Which famous Reformed Theologian wrote this regarding Christmas in 1551: “Before I ever entered Geneva, there were no festivals but the Lord’s day...Since my recall, I have pursued the moderate course of keeping Christ’s birth-day as you are wont to do”?
Who is John Calvin?
Calvin gained a reputation for wanting to abolish the celebration of Christmas, but this is an inaccurate portrayal of his position. This move of the reformer was prompted by the disastrous consequences of the late medieval practice of holy days and festivals. These were days devoted to all sorts of patron saints and holy persons. At each of these days the inhabitants of a city were expected to go to church, visit the mass, say prayers in a chapel, participate in a procession, and so on. That took half the day, and not infrequently the whole day. For all days of leisure, there was an enormous loss of labor and productivity. It has been calculated that up to 50% of the workdays got lost in this way in medieval Europe.

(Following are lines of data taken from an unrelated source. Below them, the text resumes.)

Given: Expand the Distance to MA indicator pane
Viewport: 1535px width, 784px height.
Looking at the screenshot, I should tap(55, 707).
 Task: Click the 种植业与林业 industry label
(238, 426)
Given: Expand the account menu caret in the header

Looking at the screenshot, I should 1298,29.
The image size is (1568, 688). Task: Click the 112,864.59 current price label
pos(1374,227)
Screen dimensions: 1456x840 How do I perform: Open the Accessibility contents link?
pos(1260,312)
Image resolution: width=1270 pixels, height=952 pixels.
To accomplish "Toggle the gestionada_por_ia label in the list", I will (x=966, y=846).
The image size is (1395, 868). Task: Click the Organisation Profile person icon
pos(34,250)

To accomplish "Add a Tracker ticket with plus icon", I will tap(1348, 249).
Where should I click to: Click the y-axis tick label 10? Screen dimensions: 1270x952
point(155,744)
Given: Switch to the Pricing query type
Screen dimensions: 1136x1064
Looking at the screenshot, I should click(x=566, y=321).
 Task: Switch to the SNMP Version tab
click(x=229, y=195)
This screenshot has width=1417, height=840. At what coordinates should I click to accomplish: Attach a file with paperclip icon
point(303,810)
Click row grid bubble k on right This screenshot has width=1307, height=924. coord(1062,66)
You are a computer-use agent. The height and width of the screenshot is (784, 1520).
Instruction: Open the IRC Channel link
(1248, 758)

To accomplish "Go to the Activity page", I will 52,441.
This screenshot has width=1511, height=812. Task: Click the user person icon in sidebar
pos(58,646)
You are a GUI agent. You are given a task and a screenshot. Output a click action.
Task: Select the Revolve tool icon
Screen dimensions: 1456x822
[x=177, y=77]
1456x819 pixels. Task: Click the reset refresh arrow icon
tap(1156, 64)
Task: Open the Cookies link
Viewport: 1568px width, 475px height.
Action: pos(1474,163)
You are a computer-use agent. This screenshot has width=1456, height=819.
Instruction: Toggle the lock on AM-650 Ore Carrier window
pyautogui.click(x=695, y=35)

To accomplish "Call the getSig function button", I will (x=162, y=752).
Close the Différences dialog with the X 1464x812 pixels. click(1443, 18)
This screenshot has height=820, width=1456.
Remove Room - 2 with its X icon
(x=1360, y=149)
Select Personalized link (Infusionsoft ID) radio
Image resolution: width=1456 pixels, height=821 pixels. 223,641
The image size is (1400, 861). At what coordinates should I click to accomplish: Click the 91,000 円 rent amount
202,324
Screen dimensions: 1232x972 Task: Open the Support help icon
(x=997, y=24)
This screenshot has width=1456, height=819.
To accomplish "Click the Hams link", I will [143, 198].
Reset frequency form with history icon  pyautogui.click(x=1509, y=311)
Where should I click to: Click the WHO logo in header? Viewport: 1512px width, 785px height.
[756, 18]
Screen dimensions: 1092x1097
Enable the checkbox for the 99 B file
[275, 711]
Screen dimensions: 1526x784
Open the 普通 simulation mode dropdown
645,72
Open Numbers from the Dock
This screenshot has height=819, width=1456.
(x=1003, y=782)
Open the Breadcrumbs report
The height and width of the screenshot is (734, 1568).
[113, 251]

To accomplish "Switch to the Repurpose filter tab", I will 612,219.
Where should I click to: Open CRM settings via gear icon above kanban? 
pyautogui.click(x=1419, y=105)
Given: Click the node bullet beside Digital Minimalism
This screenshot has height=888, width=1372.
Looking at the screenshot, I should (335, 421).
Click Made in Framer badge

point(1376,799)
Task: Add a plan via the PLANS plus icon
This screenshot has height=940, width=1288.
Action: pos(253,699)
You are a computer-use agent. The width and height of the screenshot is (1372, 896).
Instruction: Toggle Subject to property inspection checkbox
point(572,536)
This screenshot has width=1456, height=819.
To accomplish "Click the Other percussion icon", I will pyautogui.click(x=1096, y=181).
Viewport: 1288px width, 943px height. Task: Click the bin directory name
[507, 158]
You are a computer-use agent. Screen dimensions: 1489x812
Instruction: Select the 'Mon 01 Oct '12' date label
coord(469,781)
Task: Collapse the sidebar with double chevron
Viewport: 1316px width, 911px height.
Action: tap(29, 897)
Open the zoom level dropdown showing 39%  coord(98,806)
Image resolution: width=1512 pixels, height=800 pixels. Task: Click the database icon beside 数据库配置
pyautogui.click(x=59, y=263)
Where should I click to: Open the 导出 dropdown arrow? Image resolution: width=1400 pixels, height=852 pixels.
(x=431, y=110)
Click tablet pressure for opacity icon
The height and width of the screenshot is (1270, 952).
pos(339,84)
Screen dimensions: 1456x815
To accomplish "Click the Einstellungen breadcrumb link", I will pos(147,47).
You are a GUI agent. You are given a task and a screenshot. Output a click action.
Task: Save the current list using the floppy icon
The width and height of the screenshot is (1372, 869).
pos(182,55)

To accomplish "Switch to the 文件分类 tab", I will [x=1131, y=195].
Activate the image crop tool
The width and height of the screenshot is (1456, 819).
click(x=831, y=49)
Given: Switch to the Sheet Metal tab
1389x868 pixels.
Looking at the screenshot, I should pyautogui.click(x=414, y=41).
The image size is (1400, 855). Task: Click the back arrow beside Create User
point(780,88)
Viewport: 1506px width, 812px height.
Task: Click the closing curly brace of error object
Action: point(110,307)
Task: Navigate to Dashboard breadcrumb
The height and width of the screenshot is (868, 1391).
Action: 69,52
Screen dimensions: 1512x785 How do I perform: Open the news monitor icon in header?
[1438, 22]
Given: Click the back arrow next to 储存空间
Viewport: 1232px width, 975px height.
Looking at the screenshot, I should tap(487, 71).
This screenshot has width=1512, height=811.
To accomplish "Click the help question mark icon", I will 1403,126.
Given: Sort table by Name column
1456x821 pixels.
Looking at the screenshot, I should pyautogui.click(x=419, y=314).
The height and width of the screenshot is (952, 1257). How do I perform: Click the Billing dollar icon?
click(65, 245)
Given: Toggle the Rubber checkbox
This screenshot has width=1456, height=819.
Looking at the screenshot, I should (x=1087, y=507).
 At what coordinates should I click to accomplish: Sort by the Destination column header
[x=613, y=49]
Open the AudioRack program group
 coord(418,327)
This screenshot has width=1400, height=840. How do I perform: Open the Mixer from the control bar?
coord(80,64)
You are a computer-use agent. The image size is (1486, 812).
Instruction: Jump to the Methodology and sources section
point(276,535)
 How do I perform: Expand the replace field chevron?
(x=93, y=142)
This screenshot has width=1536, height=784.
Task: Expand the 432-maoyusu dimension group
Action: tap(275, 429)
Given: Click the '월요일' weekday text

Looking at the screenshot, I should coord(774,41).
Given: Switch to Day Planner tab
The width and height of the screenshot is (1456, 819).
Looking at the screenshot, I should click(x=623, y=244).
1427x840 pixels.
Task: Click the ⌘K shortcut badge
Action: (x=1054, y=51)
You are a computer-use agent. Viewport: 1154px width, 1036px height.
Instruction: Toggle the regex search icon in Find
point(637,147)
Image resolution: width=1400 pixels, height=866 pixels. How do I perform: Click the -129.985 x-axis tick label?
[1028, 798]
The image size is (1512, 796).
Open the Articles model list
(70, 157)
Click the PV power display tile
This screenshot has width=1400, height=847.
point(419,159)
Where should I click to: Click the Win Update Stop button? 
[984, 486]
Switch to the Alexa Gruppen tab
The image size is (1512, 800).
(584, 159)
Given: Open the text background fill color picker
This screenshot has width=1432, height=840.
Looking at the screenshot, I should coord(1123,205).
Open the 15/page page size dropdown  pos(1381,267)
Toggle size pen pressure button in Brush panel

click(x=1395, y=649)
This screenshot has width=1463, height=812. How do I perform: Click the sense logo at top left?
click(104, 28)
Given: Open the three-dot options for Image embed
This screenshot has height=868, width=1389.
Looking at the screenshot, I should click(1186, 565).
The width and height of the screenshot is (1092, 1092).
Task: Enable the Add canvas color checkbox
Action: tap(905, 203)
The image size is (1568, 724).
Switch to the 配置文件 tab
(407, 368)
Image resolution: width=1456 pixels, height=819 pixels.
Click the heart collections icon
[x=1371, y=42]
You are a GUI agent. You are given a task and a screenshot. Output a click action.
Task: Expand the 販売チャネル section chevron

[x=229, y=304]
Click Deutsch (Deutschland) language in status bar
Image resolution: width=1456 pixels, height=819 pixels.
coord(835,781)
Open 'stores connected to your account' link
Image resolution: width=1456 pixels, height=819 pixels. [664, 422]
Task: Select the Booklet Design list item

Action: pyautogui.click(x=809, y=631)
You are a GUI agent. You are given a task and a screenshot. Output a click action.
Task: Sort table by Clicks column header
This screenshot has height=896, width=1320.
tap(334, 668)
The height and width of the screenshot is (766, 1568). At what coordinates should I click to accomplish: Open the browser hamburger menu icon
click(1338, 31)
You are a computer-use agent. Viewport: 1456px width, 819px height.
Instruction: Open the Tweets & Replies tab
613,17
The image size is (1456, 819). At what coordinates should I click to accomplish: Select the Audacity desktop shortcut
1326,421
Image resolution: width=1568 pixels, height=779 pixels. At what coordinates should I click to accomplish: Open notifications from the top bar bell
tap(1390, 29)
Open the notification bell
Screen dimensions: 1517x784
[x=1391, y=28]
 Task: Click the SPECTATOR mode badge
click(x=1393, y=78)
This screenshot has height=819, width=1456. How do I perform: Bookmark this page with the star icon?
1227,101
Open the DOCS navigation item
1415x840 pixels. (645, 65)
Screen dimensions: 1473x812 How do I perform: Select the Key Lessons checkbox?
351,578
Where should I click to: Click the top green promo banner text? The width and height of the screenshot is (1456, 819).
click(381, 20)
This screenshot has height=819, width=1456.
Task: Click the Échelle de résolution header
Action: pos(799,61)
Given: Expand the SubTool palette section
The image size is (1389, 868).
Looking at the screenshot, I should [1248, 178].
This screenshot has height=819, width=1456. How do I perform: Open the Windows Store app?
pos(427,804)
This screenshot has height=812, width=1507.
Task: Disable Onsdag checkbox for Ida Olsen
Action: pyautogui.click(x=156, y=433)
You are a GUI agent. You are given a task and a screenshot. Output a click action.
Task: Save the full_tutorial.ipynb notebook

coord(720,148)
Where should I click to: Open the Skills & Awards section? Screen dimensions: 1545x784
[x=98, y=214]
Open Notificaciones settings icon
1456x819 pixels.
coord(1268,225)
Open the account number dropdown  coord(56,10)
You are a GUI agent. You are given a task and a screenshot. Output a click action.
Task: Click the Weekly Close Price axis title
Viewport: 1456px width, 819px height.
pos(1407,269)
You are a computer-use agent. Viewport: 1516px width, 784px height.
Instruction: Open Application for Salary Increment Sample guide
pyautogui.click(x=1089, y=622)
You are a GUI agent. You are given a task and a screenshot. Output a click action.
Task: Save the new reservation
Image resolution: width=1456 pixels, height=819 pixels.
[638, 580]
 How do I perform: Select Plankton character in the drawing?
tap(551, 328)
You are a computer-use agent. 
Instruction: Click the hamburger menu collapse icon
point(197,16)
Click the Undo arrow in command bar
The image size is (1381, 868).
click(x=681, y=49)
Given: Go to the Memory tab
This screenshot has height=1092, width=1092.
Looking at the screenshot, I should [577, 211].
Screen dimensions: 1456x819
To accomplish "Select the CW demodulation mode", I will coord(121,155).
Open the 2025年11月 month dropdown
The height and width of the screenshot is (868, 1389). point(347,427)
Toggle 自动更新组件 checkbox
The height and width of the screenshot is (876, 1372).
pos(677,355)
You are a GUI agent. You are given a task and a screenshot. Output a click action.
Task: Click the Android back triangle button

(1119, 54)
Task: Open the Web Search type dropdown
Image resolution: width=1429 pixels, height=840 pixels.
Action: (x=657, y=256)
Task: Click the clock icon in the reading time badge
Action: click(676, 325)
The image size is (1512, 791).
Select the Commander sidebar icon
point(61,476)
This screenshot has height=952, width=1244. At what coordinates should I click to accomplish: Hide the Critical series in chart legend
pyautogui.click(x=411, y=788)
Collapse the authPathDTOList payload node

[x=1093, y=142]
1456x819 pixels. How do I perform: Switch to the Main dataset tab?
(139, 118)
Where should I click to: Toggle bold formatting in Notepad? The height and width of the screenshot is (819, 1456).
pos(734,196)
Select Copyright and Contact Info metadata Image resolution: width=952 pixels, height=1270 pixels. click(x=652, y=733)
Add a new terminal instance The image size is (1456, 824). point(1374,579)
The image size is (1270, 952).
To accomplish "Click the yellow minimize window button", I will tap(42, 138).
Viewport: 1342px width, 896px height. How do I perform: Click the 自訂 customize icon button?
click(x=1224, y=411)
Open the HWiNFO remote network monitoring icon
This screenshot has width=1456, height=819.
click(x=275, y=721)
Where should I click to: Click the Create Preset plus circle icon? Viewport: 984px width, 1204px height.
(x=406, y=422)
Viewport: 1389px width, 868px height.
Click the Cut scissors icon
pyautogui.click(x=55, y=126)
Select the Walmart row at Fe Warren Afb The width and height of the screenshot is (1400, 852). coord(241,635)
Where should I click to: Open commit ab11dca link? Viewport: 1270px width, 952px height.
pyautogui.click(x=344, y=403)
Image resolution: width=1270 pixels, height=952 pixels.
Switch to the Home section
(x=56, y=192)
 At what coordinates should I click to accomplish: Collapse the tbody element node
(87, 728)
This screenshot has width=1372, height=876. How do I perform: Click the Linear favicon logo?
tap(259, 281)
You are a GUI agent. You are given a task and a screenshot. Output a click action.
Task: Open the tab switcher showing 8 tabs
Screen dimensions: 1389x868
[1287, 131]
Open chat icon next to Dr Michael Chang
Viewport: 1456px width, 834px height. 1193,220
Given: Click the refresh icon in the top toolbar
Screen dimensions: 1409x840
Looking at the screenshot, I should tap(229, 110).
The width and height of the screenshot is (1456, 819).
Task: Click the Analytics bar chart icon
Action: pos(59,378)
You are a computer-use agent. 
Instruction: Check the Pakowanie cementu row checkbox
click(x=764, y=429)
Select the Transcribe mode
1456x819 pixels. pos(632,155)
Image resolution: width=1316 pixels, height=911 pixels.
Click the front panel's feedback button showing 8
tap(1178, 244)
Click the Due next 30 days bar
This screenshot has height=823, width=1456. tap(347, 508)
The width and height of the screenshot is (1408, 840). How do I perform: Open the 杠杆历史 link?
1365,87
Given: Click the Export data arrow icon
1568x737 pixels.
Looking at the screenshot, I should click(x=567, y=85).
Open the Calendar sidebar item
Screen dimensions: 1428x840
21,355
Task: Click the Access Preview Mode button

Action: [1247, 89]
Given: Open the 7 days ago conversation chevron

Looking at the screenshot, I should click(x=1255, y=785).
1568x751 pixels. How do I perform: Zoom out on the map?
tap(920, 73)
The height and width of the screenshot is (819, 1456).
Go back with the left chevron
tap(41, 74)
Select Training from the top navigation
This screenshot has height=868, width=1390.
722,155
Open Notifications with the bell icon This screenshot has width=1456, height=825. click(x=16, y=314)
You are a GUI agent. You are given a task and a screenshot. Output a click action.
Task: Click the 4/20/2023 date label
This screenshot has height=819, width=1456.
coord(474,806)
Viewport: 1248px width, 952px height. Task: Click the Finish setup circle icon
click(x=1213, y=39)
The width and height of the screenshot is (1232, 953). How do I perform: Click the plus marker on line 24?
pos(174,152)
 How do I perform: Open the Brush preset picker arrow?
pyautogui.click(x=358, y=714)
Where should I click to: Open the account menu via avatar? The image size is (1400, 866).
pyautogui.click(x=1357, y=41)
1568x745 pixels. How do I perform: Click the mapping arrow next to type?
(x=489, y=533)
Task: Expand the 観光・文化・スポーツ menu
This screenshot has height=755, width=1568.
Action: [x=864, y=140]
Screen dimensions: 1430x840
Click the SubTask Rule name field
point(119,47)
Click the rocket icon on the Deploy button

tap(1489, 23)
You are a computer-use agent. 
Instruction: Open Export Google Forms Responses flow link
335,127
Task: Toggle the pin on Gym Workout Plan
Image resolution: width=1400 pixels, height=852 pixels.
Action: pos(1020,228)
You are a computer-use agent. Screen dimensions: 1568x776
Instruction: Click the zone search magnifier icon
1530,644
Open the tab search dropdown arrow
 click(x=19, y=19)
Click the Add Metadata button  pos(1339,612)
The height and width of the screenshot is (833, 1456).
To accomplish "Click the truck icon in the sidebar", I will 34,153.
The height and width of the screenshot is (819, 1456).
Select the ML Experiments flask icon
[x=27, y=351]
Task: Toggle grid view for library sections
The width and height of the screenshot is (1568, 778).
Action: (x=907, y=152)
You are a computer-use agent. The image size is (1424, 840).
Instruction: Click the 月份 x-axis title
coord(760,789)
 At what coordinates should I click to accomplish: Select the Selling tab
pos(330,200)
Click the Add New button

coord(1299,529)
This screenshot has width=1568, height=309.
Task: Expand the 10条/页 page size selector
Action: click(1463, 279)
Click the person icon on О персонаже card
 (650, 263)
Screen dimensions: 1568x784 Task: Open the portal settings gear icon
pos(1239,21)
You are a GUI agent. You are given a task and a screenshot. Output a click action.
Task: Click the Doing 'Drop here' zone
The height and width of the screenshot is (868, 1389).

Calvin, and the other reformers, abolished nearly all these holy days and holidays. And in case you are inclined to think that this suggests a liaison between calvinism and capitalism, remember that poverty was a real social problem. That problem was, besides the idolatry involved in the veneration of all these saints, Calvin’s chief motivation for doing what he did. Sundays were the days of rest; the other days the days of doing what God calls you to do!